Baffled But Unsurprised

I'll be the first one to say that I'm not surprised that Obama won and that McCain lost. As Rush Limbaugh has so aptly put it, McCain's entire campaign, other than Sarah Palin, was one big concession speech, and Barack Obama says "nothing" better than anyone else. Those two things together should cause no one surprise as to the result of the election.

That being said, I'm still baffled as to how, fundamentally, people just don't get it.

Raise taxes on the "rich"? Redistribute wealth to the "not rich" (who even knows what that means now or will at any given moment)? Universal health care? Raising of the capital gains tax to 20%? Raising of the estate tax? Or any of the other spending initiatives he and the other Democrats want to create? The fairness doctrine (I attribute the momentum here more to Congress than to Obama)?

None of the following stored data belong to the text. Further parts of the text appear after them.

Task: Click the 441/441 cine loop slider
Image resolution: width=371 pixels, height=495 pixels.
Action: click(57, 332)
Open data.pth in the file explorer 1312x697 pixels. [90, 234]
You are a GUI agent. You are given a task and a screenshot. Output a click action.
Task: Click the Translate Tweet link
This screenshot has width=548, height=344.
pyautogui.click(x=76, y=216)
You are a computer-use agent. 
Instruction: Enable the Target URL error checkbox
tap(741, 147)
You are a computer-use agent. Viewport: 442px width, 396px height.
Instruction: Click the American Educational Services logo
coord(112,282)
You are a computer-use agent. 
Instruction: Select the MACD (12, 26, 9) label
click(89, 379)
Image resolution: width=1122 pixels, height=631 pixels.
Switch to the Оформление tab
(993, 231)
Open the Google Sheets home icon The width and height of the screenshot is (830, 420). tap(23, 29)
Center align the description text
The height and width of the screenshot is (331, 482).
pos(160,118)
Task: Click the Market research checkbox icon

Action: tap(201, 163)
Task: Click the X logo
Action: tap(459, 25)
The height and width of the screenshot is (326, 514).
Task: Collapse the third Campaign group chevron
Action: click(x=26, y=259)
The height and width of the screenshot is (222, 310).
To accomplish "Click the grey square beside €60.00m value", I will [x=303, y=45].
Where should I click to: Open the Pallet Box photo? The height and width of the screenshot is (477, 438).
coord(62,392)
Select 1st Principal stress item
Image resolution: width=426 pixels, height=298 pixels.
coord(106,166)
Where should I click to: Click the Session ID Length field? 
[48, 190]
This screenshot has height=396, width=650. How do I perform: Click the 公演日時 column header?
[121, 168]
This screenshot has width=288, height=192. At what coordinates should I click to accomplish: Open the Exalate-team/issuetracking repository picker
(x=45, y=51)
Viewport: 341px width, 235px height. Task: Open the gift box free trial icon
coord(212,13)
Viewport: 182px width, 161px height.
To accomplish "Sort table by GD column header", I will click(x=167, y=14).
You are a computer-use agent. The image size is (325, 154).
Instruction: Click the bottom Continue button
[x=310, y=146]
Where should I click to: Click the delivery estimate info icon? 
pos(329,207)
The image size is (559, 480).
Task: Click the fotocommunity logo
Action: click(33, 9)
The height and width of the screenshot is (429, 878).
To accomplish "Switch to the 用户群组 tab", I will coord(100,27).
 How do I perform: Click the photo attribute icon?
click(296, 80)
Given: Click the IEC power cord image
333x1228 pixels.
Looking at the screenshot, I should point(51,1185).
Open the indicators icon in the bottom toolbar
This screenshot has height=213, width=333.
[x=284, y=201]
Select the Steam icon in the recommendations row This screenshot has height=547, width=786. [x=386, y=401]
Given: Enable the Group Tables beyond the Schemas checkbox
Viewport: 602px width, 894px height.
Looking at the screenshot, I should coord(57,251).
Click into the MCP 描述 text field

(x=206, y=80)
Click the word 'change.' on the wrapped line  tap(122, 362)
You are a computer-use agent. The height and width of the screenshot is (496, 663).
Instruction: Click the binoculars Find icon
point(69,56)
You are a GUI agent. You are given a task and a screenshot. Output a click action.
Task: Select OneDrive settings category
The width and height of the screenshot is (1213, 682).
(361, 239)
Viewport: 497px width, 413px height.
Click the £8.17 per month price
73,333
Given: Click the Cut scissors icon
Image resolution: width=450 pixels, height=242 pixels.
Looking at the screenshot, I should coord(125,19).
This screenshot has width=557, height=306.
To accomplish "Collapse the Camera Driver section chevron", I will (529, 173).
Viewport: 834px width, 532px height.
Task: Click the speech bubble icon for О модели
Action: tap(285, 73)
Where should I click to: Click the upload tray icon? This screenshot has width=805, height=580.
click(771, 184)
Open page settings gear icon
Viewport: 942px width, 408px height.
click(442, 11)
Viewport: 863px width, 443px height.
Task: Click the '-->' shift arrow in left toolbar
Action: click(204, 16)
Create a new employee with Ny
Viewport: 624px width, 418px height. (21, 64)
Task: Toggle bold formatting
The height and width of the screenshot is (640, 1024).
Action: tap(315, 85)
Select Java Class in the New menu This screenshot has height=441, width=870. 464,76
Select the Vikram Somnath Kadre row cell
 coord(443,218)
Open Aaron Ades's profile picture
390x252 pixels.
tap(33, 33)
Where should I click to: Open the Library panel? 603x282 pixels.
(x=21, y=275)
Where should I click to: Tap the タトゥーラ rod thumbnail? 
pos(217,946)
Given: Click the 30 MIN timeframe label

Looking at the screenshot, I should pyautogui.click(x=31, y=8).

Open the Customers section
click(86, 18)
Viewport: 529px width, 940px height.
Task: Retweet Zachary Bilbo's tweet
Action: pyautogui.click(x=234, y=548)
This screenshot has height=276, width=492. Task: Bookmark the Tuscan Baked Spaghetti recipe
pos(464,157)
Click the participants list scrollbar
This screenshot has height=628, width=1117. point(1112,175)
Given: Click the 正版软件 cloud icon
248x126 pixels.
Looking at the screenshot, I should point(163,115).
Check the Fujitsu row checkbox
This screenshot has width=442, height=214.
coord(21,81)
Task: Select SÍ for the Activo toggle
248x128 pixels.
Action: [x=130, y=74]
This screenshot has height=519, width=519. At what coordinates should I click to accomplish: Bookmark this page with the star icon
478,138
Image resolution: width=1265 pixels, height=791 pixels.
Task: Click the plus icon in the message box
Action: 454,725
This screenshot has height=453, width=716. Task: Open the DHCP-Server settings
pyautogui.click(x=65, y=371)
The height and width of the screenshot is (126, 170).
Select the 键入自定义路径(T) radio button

The main thread running through all of these is that they are things people want (for themselves and/or others) based on how they feel. What everyone is missing on all of those, is this: Where in the Constitution does the federal government have the authority to do any of them (state governments are a different matter...which is how it's supposed to work)? I would love it pointed out to me. (Yes, it has the authority to levy taxes, but only to the degree that it is paying for that which it is justified to do in the first place! So if they stuck to what they should be doing as enumerated in the Constitution, taxes would go way down anyway).

It just baffles me to no end that folks are so willing and eager to dispense with even simple concepts of following the rules if they think they can get what they "want". And here's the thing: the Constitution allows for all of that stuff [admittedly outside of the spirit of its creation] via changes made within its own ruleset. But because changes to the Constitution for these folks to get what they want is hard (can you hear the whining?), they all just circumvent the rules set down for governing without a second thought. It's the Democrats. It's the Republicans. And it's virtually every single person who voted for Barack Obama and some of those who voted for John McCain.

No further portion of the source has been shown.